Vi è poi la questione relativa alla cumulabilità delle agevolazioni legate al nuovo Patent Box e quelle previste dal credito d’imposta in Ricerca e Sviluppo. La Legge di Bilancio ha infatti abrogato il comma 9 art.6 del decreto fiscale che prevedeva il divieto di cumulo con il credito d’imposta ricerca e sviluppo, consentendo quindi l’utilizzo combinato delle due agevolazioni.
“Un passo necessario – spiega Pedrielli – perché l’esclusione della cumulabilità avrebbe costituito un vincolo pesante sull’utilizzo del nuovo strumento rispetto a un’altra agevolazione già conosciuta e apprezzata dalle imprese”.
Il rovescio della medaglia, tuttavia, sta nel fatto che “ponendosi nelle stesse condizioni del credito d’imposta R&S, espone le aziende a dei dubbi e delle complessità di valutazioni successive dall’ente di riferimento e questo potrebbe scoraggiare il ricorso a questo strumento, per paura di esporsi a eventuali controlli poco chiari con l’AdE”, spiega.

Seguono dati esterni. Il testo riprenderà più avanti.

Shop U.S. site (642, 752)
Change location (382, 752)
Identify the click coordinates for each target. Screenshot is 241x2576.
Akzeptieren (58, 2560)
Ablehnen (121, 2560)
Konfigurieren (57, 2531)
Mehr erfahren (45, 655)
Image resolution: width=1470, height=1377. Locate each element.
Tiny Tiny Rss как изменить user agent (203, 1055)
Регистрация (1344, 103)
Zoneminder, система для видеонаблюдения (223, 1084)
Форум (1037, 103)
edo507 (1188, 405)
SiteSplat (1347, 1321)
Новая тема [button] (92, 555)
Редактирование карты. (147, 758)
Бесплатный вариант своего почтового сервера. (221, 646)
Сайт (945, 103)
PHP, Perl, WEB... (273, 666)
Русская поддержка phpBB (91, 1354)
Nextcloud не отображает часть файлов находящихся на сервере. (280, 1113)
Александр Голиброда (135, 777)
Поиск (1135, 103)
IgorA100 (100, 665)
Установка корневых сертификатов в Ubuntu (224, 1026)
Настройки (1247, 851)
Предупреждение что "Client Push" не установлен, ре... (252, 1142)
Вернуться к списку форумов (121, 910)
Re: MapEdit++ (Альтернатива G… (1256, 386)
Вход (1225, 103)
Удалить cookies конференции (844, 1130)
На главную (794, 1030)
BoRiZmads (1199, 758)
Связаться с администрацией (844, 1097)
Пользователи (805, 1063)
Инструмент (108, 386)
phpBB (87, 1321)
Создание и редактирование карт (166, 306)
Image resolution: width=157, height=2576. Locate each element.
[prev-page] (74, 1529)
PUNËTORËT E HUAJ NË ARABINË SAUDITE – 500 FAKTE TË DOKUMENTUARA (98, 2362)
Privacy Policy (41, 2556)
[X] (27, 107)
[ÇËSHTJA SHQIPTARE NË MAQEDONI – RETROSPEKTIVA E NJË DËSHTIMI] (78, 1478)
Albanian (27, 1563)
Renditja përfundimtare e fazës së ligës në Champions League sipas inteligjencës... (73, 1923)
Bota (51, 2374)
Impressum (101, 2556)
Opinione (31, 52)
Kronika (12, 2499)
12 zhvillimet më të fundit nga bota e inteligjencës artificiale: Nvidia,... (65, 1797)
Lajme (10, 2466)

A questo si aggiunge il fatto che, a differenza del credito d’imposta in R&S, nel nuovo Patent Box non è prevista, ad oggi, una revisione dei costi da parte di un revisore contabile.
“Adesso si fa tutto in autocertificazione, che è un’ulteriore responsabilità del legale rappresentante”, aggiunge Iubatti. “Questo dovrebbe essere uno degli aspetti da sanare, perché la presenza di un terzo, con queste competenze dovrebbe essere indispensabile”.
Un approccio tecnico alla finanza agevolata
Incertezze che rischiano di ridurre l’attrattività della misura, che invece può essere anche per le piccole realtà un valido strumento per incentivare l’innovazione all’interno dell’azienda e creare valore aggiunto.
Questo è lo scopo anche dei servizi di consulenza di Archita, che proprio in virtù del background dei suoi fondatori – tutti ingegneri con anni di esperienza nell’ambito di consulenza alle imprese – si rivolge alle imprese come partner per sfruttare gli strumenti di finanza agevolata per fare innovazione.
“Archita non è la classica società che fa consulenza in materia di finanza agevolata – spiega Iubatti – In questo ambito seguiamo solo quelle organizzazioni che hanno la necessità di avere una dualità sia finanziaria-economica che tecnico-ingegneristica. Questo ci ha permesso di presentarci come partner tecnici di tante realtà che fanno finanza agevolata o che vendono questo tipi di servizi”.
Un approccio che l’azienda riesce ad offrire anche grazie alla cultura e l’organizzazione interna: Archita è infatti un’azienda giovane – 16 dipendenti, con età media al di sotto dei 30 anni – da sempre determinata a sviluppare all’interno le competenze necessarie per i servizi offerti alle aziende.
Una realtà in cambiamento, volta sia a cogliere le esigenze del mercato (soprattutto per temi di sostenibilità e innovazione), che alla valorizzazione della forza lavoro interna (quasi tutti dipendenti) e delle competenze in possesso.
Competenze che permettono di seguire i clienti in tutto il percorso che porta all’ottenimento dell’agevolazione e di farlo cercando di promuovere, al tempo stesso, la cultura dell’innovazione all’interno delle realtà con cui entrano in contatto, anche a servizi di informazione rivolti ai clienti.
Un approccio tecnico ma personalizzato che, come conferma Iubatti “è riconosciuto e apprezzato dalle aziende, sia PMI che grandi realtà” e che ha permesso all’azienda di essere inserita, lo scorso anno, nelle top aziende cresciute di più dal punto di vista del fatturato da Il Sole 24 ore, passando dal milione fatturato nel 2017 ai 3,5 milioni del 2021.